In Naomi Shemer’s famous anthem, “Jerusalem of Gold,” one of the striking lines is, “kikar ha-shuk reikah, the market square is empty.” These words also resonate all too hauntingly now.
I’m struck by the speed of how fast our reality and lives as we know them are changing.
Looking back on the first column I wrote about the coronavirus three weeks ago, I understand how innocently clueless I was. Normally, week to week, I never repeat the subject of a column.
But this is different.
Not only is coronavirus what’s consuming you and me, it’s what’s consuming the world.
The type of plague I read about that seemed relegated to the dust of history books is here.
Deserted streets and shuttered Jerusalem is what is coming to New York and probably the rest of America.
Unprecedented in my lifetime, this past Shabbat, my synagogue shuttered its doors.
That symbol — a locked and unavailable shul — was so painful. As King David writes in the Psalms, a synagogue is a bayit, a communal home. In this stage of my life, it’s not like I am the most consistent weekly shul attendee (I do pray, but often at home). Since this past Rosh Hashanah, I had consciously begun attending shul again. In recent years, though, my attendance had dropped off.
But the shul didn’t come and go.
It was always there.
Always dependable. An ecosystem and community that’s a pillar you just take for granted. At times, even a haven.
Even though I didn’t personally join the daily minyan, there’s a comfort and stability in the routine of it; in knowing it’s there.
Friday night, my community prayed in sync. Although we were separated, each ensconced in our own homes, instead of together in our brick and mortar house of prayer, we prayed at the usual time, bound by our connected prayers. It was a new experience: a hybrid of logistically private prayer, yet emotionally connected and united with each other.
Instead of going out to shul, in a sense we brought shul inside our very homes.
This is just one example of ritual Jewish life that has had to adapt to the new circumstances of living in the time of coronavirus.
One of the more endearing adaptations have been the videos from Jerusalem of weddings.
The wedding of the shtetl; simple chuppahs in the synagogue, courtyards or the family’s home.
I am seeing photos and videos of canopies held by four poles on random Jerusalem rooftops, balconies and courtyards.

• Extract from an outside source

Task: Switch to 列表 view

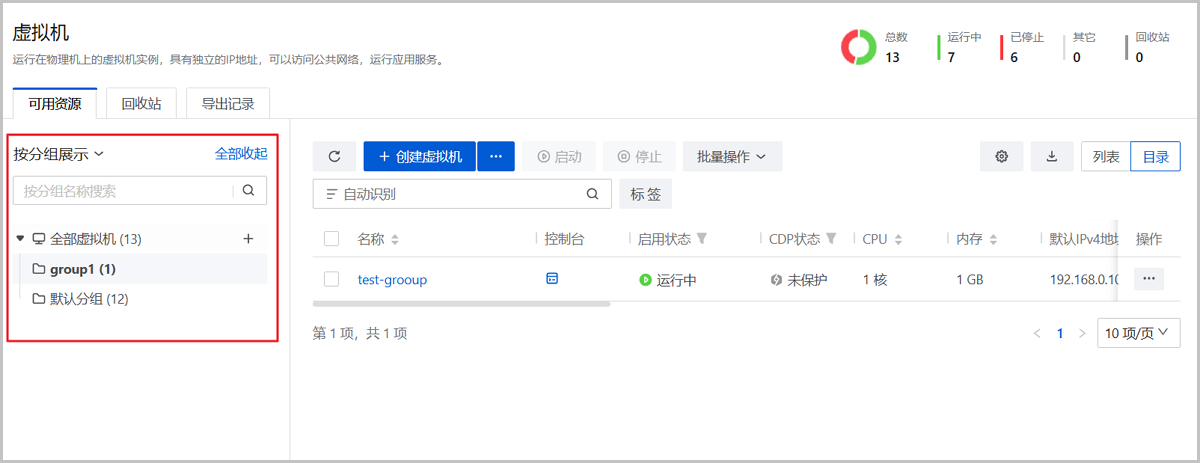Action: tap(1105, 157)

The quarantined guests make merry from their own apartment balconies, encircling the bride and groom in song and celebration.
In an instant, our modern day wedding parties of material excess have somehow endearingly and refreshingly been stripped down to their essence, shining a light on commitment, friendship, joy, love.

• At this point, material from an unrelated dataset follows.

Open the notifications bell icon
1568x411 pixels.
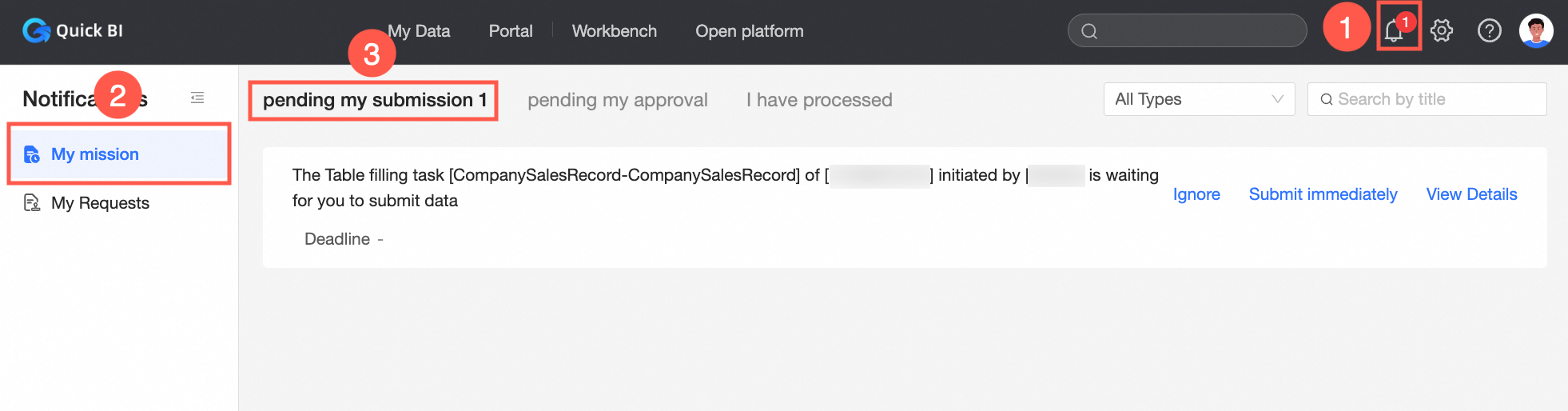[x=1394, y=31]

Community has always been an integral part of Jewish life. There is so much interdependence, so much give and take and connectivity. Embracing people is part and parcel of ritual Jewish life. Yet now, this new term “social distancing” is what’s to be our modus operandi.
Even for someone like me, who in this stage of my life flies under the radar, more on the periphery of community, these words “social distancing” are jarring. Psychologically, there’s a lot implied in that term.
As time passes and we live those words into our imminent future, there will probably be a lot to unpack in the implications of those words.
Living in the mode of Eicha yashvah badad can be challenging. It’s the world of the leper.
Yet I am trying to balance preparation and responsible execution of the new guidelines with the refrain of “this too shall pass,” while I brace myself for another week’s developments as our world will no doubt narrow even more.
May we and all of our loved ones come through this safely.